My depression clients speak
Surely, the best depression experiences will be from those who recovered from the depths of their agony – in their words.
In their own words – my recovered depressed clients speak
If you want to know what depression is, you have probably come across two problems.
The first is that the medical experts don’t really know what it is – at least not in a language that can make sense to you. What they tend to do instead is to simply list symptoms instead. But to know that depression lowers your mood, makes you exhausted or lacking concentration or irritable or unable to enjoy pleasures and so on is hardly what you are looking for. See making sense of Depression symptoms.
The second problem is that if you go to forums and self help groups, the description and experiences of those who are suffering can leave you feeling worse and even more hopeless. Again all you can feel is the pain and agony and simply to identify with that, is hardly helpful.
But what if you heard from those who had recovered from their depression? Maybe they would have a real insight and be able to put their worst experiences into some kind of perspective?
Well this is what you will find below. All of these statements of their depression experience come from my clients. The first set describes what depression was like for them and the second set indicates what it was that aided their recovery.
But first, be briefly reminded of what depression is, based on the Human Givens
A Depression is an utter exhaustion of the mind – where worries multiply and cannot be controlled or relieved and where rest and relief appear impossible, however hard you try. And by God you are trying. And the apparent impossibility of any rest and recovery fuels the worry and so exhaustion takes over until for some it can be unendurable.
How my clients describe their depression
- I am locked in a burning room, with the impossibility of escape and the flames just get closer.
- I’m bound securely on a treadmill that cannot be stopped so that all you can do is to keep running despite utter exhaustion.
- I’m becoming obsessed with the idea of suicide as the one certain means of escape and this is so terrifying.
- It’s a fearful terror borne of complete helplessness that then fuels anger or a desperate isolation borne of shame and then indeed the full gamut of overwhelming and drowning emotions.
- I’m like a car that is flooded with petrol – so you just stop with a judder.

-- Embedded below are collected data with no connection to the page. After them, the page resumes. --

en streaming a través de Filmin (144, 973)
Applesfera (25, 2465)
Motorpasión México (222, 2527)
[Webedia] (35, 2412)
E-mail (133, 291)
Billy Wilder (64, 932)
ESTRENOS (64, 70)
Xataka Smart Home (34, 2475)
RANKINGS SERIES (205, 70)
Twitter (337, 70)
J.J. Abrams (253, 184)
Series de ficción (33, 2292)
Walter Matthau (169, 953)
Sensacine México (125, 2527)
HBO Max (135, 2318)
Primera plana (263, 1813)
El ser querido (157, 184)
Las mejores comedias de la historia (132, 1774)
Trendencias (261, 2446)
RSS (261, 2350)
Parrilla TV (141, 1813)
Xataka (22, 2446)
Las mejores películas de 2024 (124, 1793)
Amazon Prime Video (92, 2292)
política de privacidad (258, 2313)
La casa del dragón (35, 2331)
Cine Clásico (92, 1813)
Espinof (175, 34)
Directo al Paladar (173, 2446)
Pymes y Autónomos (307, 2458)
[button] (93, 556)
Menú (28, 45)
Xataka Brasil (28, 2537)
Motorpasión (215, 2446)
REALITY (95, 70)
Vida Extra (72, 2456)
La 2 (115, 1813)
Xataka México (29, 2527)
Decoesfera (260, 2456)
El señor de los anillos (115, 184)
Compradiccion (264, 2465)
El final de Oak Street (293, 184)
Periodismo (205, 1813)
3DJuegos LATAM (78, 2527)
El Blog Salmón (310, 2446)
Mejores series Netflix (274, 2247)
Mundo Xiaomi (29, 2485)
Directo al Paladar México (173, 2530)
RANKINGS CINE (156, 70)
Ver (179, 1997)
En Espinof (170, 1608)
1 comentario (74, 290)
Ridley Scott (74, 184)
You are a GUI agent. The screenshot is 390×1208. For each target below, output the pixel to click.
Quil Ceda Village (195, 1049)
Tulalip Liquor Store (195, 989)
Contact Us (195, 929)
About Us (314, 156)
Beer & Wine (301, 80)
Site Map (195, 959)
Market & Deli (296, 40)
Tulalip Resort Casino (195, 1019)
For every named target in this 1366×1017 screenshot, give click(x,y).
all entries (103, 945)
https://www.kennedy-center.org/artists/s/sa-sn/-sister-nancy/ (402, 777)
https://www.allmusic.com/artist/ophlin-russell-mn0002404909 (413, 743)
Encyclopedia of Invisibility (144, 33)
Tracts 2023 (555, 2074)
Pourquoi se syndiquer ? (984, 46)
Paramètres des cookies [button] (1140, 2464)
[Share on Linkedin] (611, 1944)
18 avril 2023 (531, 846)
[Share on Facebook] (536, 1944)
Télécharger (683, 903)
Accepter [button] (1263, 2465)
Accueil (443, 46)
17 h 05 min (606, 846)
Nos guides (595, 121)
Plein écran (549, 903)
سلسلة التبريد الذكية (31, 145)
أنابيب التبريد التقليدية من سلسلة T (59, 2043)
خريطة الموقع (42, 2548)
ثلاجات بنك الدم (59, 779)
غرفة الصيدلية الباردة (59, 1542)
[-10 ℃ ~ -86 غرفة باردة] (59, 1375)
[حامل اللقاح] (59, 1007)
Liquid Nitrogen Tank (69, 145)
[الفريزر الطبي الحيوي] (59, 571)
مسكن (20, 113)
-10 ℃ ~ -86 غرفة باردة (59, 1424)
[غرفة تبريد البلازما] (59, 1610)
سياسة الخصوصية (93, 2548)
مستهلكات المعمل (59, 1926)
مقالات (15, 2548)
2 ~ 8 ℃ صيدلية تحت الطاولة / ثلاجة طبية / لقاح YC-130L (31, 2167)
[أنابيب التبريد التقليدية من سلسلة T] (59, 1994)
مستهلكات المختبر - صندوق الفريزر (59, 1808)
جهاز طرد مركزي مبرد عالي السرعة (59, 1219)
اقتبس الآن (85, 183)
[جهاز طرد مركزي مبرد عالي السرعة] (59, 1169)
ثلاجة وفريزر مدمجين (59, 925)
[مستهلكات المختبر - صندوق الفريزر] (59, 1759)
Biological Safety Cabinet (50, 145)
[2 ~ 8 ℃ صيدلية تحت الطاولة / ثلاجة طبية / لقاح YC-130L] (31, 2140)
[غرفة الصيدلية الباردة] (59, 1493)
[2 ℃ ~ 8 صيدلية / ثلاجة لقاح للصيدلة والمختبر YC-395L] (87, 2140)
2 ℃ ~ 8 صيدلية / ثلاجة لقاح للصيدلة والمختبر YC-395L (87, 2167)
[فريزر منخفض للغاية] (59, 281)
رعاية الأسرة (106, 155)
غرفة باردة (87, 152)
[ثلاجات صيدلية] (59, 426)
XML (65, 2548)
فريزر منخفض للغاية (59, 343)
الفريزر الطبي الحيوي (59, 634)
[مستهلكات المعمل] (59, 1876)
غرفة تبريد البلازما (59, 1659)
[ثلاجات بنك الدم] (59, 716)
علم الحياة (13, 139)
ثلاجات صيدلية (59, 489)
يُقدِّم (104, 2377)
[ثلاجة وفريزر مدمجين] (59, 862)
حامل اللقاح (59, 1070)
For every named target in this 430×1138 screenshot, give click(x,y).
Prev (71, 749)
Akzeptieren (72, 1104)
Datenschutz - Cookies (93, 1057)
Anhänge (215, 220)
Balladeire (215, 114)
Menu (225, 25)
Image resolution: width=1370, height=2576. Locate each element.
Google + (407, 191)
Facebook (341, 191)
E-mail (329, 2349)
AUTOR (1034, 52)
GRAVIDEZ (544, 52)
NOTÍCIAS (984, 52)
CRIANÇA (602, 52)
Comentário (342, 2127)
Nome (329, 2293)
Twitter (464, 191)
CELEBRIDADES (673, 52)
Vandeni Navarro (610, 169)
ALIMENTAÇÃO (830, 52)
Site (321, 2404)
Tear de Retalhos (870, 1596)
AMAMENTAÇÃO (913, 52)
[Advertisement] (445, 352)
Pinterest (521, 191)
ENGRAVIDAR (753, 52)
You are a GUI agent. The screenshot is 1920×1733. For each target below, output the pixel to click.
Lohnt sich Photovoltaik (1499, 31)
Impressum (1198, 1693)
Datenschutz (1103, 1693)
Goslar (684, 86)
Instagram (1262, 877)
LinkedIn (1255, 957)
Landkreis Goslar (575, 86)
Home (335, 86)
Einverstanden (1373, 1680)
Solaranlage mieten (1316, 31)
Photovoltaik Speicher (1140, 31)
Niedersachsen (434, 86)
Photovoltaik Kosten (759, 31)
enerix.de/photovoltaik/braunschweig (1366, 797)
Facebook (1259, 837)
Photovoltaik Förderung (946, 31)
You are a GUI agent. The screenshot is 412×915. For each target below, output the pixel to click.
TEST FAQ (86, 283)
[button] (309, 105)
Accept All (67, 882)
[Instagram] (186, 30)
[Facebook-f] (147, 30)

- And at times I have an ice cold clarity of thought – however fleeting and beguiling.
- I can’t control my emotions or keep them where they can help me. I feel saturated in them, exhausted and no other part of me is getting a look in. So I just cannot help myself.
What depression recovery was all about as described by my clients
- He somehow took the pressure off me so I could relax and break this spell. I literally felt my depression lift dramatically after the second session and without having to dwell on the story of my wounded childhood.
- I am now learning to take responsibility for the way I think and to notice when I am being destructive or getting overwhelmed and just stop myself and to immediately think in a different way.
- I’m not saying it was easy, for me. I had to go to hell before everything became clear and everything he said made sense. I now feel I have the understanding and the tools to allow me to live the life I want, mentally strong and free from depression. I still listen to Andrew’s relaxation CD every morning which keeps me mindful and acts as a gentle nudge if I’m feeling at all negative.
- I learned how to relax and put a stop at the grey ideas rumination. I revisited some parts of my childhood and more recent years to understand and fix things and release emotions. after four sessions I was officially not depressed
- Your guidance has helped my wife and I deal better with the depression – and each other – and we are progressing nicely, I think. I go to the depression alliance meetings still but I am increasingly taking a contrary view to a majority of those there who say “once a depressive always a depressive”. I don’t want to believe that and I am improved for thinking in the positive way that you have advocated.
- Then he said I had emotional trauma hanging over me I sensed it was moving as a child to boarding school and his directions helped me contact the pain and the guilt of not feeling grateful for being sent away
- One of the most valuable lessons you taught me is that you have to take action in life to achieve things and to facilitate change. It’s a very hard lesson to learn when you are in the pit of despair but if you can summon the courage to take action then that’s the medicine you need to move forward and the reward is more than worth the effort.